In the listing below, the lines starting with the line with "Бухгалтерские проводки (272, 62)" and going on through the line with "Просмотреть результаты (651, 592)" are to be reproduced exactly, and only those.

◆ **INPUT**
• • • • •
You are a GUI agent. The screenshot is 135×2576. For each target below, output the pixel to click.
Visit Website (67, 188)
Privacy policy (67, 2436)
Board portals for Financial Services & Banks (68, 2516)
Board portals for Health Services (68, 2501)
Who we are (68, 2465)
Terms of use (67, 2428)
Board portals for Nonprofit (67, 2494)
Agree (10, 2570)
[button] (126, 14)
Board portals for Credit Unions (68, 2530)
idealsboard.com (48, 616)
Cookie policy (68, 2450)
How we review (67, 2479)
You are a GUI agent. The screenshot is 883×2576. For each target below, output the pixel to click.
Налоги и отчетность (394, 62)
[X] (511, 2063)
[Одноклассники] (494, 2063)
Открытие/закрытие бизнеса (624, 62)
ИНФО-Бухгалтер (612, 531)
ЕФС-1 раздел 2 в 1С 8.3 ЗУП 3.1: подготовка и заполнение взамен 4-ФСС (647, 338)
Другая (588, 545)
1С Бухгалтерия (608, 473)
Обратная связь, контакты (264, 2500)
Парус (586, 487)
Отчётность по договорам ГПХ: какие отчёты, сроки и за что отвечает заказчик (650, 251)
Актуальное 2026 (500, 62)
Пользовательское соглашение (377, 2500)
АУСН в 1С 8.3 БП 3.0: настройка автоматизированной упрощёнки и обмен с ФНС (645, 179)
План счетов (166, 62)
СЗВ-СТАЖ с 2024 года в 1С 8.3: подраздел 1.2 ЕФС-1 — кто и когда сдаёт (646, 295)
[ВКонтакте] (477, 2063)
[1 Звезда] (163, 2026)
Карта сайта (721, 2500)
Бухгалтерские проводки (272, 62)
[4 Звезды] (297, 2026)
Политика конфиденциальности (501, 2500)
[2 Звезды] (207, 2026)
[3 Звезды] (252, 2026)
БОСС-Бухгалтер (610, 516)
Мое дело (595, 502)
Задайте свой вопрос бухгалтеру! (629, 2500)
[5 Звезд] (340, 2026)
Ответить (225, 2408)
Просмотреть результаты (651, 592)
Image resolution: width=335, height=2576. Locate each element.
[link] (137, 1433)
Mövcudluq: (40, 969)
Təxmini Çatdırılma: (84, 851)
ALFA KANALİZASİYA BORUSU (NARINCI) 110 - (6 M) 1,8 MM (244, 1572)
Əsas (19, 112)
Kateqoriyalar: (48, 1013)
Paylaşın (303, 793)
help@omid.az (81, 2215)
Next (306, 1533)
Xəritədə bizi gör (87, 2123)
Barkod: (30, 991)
• • • • •
◆ **YOUR SOLUTION**
Бухгалтерские проводки (272, 62)
[4 Звезды] (297, 2026)
Политика конфиденциальности (501, 2500)
[2 Звезды] (207, 2026)
[3 Звезды] (252, 2026)
БОСС-Бухгалтер (610, 516)
Мое дело (595, 502)
Задайте свой вопрос бухгалтеру! (629, 2500)
[5 Звезд] (340, 2026)
Ответить (225, 2408)
Просмотреть результаты (651, 592)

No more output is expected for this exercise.